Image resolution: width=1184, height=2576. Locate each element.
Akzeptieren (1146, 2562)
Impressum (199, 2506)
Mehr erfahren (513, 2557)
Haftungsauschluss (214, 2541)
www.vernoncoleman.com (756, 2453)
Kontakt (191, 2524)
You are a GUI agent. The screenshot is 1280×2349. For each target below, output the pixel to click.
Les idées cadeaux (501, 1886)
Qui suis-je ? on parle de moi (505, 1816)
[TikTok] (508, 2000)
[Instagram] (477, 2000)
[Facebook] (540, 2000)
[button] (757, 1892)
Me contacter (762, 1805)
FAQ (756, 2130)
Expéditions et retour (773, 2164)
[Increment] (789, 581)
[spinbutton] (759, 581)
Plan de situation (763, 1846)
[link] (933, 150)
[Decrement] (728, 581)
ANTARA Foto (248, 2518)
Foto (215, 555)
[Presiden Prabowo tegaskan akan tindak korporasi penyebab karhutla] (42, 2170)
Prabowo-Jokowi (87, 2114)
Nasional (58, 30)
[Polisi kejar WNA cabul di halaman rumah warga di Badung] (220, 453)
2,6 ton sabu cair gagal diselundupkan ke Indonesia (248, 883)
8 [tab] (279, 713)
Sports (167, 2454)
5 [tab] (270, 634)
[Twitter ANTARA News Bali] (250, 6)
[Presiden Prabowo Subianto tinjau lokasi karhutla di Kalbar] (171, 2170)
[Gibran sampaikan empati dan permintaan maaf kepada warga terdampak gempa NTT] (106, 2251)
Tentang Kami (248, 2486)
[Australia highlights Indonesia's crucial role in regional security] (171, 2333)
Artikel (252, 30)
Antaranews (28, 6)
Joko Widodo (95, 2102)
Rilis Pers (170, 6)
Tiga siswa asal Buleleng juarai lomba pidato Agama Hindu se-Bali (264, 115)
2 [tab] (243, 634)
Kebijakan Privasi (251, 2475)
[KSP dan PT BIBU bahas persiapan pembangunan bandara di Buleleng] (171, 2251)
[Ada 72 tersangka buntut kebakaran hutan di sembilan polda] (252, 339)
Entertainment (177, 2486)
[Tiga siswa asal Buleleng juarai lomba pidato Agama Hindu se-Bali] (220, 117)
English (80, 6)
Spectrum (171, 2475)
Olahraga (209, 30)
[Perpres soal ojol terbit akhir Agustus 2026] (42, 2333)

::::

- _What is required_
Copy out the material word for word and line for line.

- _Output_
Image resolution: width=1184, height=2576. Locate each element.
Akzeptieren (1146, 2562)
Impressum (199, 2506)
Mehr erfahren (513, 2557)
Haftungsauschluss (214, 2541)
www.vernoncoleman.com (756, 2453)
Kontakt (191, 2524)
You are a GUI agent. The screenshot is 1280×2349. For each target below, output the pixel to click.
Les idées cadeaux (501, 1886)
Qui suis-je ? on parle de moi (505, 1816)
[TikTok] (508, 2000)
[Instagram] (477, 2000)
[Facebook] (540, 2000)
[button] (757, 1892)
Me contacter (762, 1805)
FAQ (756, 2130)
Expéditions et retour (773, 2164)
[Increment] (789, 581)
[spinbutton] (759, 581)
Plan de situation (763, 1846)
[link] (933, 150)
[Decrement] (728, 581)
ANTARA Foto (248, 2518)
Foto (215, 555)
[Presiden Prabowo tegaskan akan tindak korporasi penyebab karhutla] (42, 2170)
Prabowo-Jokowi (87, 2114)
Nasional (58, 30)
[Polisi kejar WNA cabul di halaman rumah warga di Badung] (220, 453)
2,6 ton sabu cair gagal diselundupkan ke Indonesia (248, 883)
8 [tab] (279, 713)
Sports (167, 2454)
5 [tab] (270, 634)
[Twitter ANTARA News Bali] (250, 6)
[Presiden Prabowo Subianto tinjau lokasi karhutla di Kalbar] (171, 2170)
[Gibran sampaikan empati dan permintaan maaf kepada warga terdampak gempa NTT] (106, 2251)
Tentang Kami (248, 2486)
[Australia highlights Indonesia's crucial role in regional security] (171, 2333)
Artikel (252, 30)
Antaranews (28, 6)
Joko Widodo (95, 2102)
Rilis Pers (170, 6)
Tiga siswa asal Buleleng juarai lomba pidato Agama Hindu se-Bali (264, 115)
2 [tab] (243, 634)
Kebijakan Privasi (251, 2475)
[KSP dan PT BIBU bahas persiapan pembangunan bandara di Buleleng] (171, 2251)
[Ada 72 tersangka buntut kebakaran hutan di sembilan polda] (252, 339)
Entertainment (177, 2486)
[Tiga siswa asal Buleleng juarai lomba pidato Agama Hindu se-Bali] (220, 117)
English (80, 6)
Spectrum (171, 2475)
Olahraga (209, 30)
[Perpres soal ojol terbit akhir Agustus 2026] (42, 2333)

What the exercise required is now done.